November 30, 2019 679 1 comment

 

Au Cameroun, les écoles coraniques ne bénéficient d’aucun statut juridique ou ancrage institutionnel.

A l’origine, il convient de relever que la loi N°064/L/11 du 26 juin 1964 organisait l’enseignement privé en quatre ordres : catholique, protestant, islamique et privé confessionnel ou laïc. Les écoles coraniques ne sont nullement prises en compte par cette loi.

Par conséquent, il n’existe pas de façon officielle, des textes qui régissent la création ou le fonctionnement des écoles coraniques, tant au sein de l’administration publique en charge de l’éducation de base qu’au niveau des promoteurs. 
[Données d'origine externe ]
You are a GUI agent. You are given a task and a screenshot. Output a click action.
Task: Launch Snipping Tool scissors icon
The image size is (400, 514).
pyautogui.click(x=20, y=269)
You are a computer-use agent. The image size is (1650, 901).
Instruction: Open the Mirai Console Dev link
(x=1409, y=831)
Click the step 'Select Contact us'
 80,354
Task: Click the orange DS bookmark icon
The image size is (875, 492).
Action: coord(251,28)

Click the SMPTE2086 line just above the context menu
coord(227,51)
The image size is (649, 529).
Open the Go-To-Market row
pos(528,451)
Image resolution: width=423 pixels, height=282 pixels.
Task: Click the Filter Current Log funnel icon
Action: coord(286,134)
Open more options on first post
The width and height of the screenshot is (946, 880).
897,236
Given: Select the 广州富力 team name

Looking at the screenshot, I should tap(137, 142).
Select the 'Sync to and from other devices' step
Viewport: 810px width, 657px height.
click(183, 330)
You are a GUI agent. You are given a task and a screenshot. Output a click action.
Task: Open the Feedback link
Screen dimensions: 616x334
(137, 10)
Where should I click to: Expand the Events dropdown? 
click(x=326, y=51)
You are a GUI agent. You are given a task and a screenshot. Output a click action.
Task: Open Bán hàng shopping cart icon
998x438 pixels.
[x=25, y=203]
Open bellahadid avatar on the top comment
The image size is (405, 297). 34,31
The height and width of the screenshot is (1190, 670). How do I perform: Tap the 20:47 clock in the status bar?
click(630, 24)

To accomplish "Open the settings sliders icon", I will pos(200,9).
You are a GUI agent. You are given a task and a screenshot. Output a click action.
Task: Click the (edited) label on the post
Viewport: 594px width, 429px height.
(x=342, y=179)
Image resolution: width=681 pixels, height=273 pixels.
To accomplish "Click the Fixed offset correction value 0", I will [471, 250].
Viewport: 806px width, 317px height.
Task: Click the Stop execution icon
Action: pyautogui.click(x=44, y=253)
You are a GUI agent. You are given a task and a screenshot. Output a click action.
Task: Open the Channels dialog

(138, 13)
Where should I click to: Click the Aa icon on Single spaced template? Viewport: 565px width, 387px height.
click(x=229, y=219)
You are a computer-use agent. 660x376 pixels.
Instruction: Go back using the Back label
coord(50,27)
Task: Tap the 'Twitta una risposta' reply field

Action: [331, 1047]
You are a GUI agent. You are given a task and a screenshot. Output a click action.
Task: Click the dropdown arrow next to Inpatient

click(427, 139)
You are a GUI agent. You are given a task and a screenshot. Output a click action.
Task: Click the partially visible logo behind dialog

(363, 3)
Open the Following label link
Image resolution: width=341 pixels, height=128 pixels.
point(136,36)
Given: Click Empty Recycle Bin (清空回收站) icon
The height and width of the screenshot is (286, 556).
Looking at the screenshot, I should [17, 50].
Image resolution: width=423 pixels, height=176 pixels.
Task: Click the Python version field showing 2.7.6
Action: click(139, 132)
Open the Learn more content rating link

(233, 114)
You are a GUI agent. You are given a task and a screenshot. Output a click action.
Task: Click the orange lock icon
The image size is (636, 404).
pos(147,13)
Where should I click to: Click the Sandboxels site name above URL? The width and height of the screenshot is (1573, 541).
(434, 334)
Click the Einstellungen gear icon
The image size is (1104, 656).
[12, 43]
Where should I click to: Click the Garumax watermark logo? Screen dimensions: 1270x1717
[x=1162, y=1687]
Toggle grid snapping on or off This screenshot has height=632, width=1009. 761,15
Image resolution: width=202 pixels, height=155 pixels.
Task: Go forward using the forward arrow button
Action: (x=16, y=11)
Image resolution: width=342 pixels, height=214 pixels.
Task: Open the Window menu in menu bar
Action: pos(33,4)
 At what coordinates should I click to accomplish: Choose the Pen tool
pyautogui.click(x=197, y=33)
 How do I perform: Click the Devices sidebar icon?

Ces écoles coraniques qui foisonnent dans les villages des Régions de l’Extrême-Nord et du Nord sont vouées fondamentalement à l’étude du coran. A l’école coranique, « l’enfant apprend le coran, la prière et la vie du prophète Mohamed ».

L’école coranique est un cadre de formation où aucun contrôle institutionnel ne s’exerce sur l’enseignement dispensé, y compris celui de l’autorité religieuse. C’est généralement les communautés et les familles musulmanes qui cautionnent le maître en lui confiant leurs enfants.

 Maitres coraniques de l’arrondissement de Bogo, Département du Diamaré

 C’est un cadre d’éducation non diplômant qui se fait selon des principes qui sont spécifiques à l’islam car contrairement aux écoles franco-arabes qui combinent l’éducation religieuse et l’éducation formelle, les écoles coraniques se caractérisent par une socialisation religieuse de l’enfant.

De nombreux enseignants n’ont suivi aucune formation spécifique pour enseigner. Dans certaines écoles coraniques d’élites, l’on y retrouve des maîtres et/ou des promoteurs qui ont suivi des formations sommaires du coran dans certains pays africains (Nigéria, Somalie, Soudan, Tchad, Egypte, Maroc). Il y en a aussi qui ont bénéficié des « bourses » privées de formation dans les pays du Moyen Orient (Arabie Saoudite, Koweit, Qatar, etc.).

Exception faite de ce type de formation à l’étranger, la plupart des maîtres coraniques des cycles élémentaires n’ont appris à enseigner qu’en exerçant auprès des maîtres (père, oncle ou autres) qu’ils ont assidument assistés pendant longtemps avant d’assumer leur propre autonomie.

L’évaluation repose sur la capacité de l’enfant à écrire et à mémoriser tout ce qui lui est enseigné. L’apprenant à une évaluation partielle et à une autre sommative.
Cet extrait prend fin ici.